Certes, cette nouvelle mesure que vous prenez fera bénéficier le salarié qui n’a qu’une année d’ancienneté de la somme de 400 euros, alors qu’aujourd’hui il ne perçoit rien. Toutefois, ce sera au détriment des autres catégories de salariés licenciés. Votre politique consiste, en la matière, à remédier à une injustice par une autre injustice, puisque vous amputez considérablement les indemnités des salariés licenciés justifiant de plus de dix ans d’ancienneté.

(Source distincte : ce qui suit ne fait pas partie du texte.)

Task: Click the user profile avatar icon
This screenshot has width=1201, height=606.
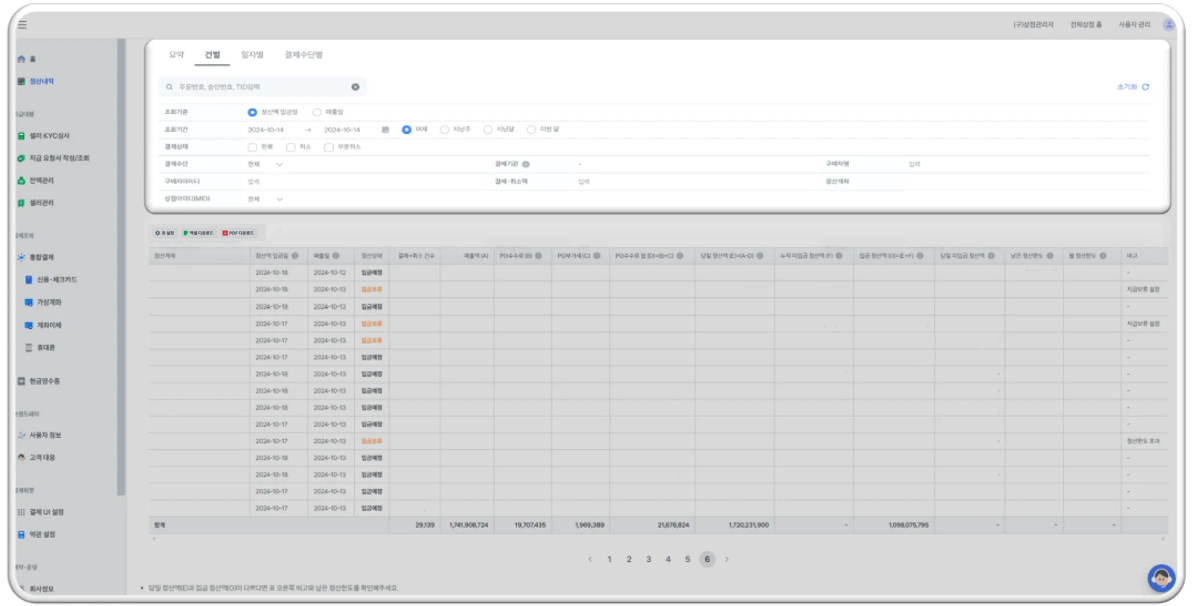Action: 1169,24
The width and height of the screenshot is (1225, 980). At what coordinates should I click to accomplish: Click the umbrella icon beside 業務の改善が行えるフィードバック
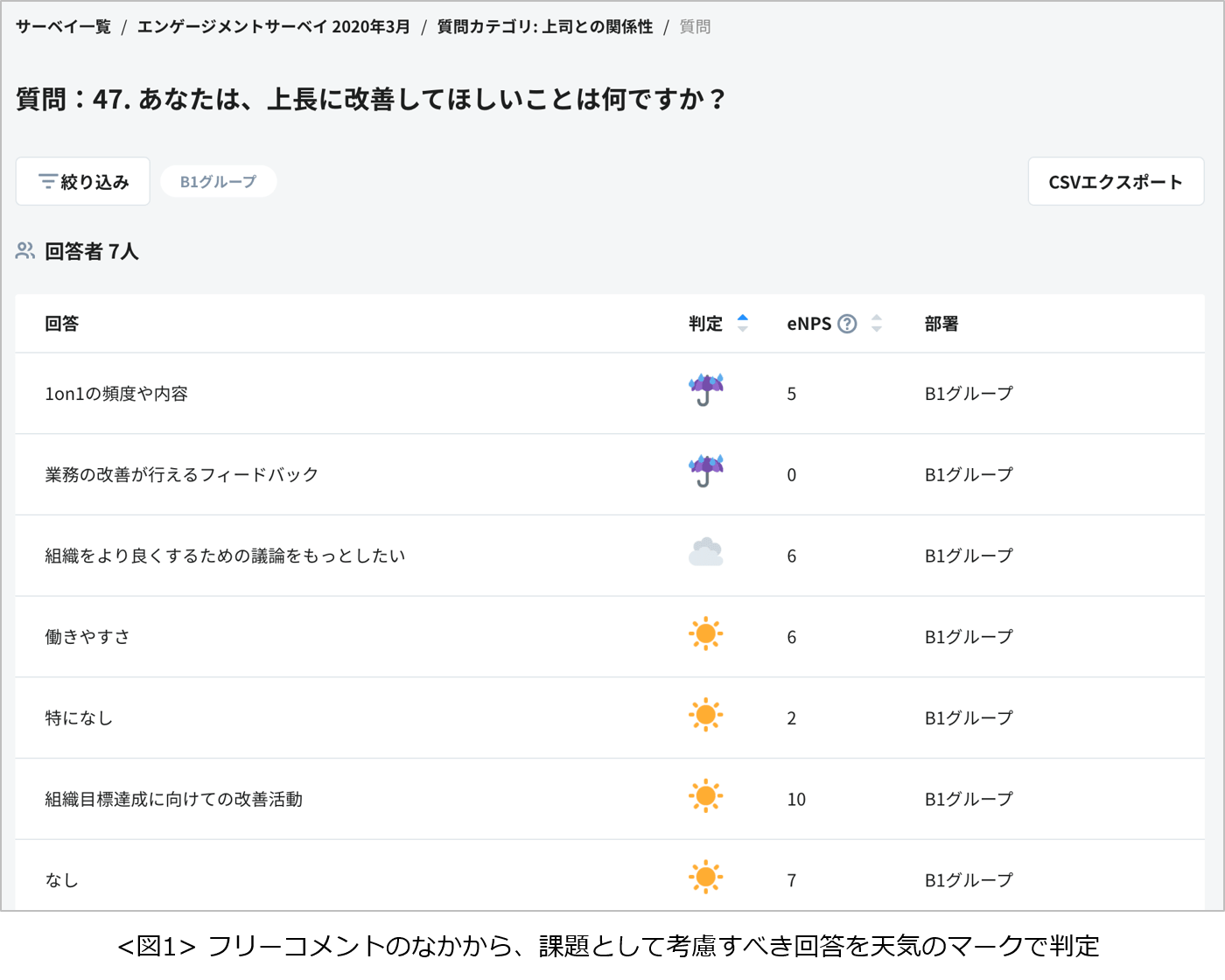pos(705,473)
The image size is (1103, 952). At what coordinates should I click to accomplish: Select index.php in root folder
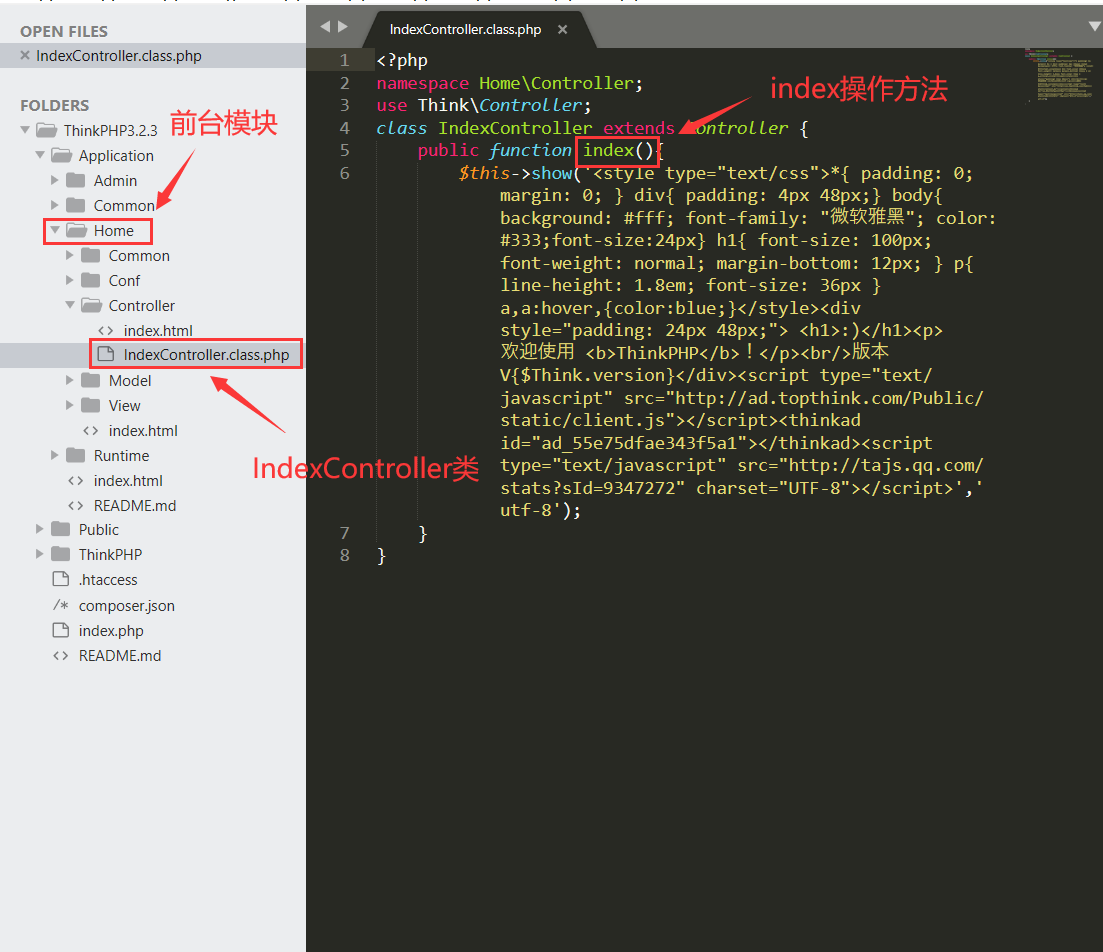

Cela est intolérable et témoigne une nouvelle fois de votre politique comptable, selon laquelle toute mesure un tant soit peu sociale doit impérativement être compensée par la réduction d’autres acquis sociaux. Je pense ici aux franchises médicales ou à la tentative, plus récente encore, de suppression de la carte « famille nombreuse » ! Nous nous sommes d’ailleurs entretenus tout à l’heure avec Martin Hirsch du revenu de solidarité active, qui se substituera pour une part à la prime pour l’emploi.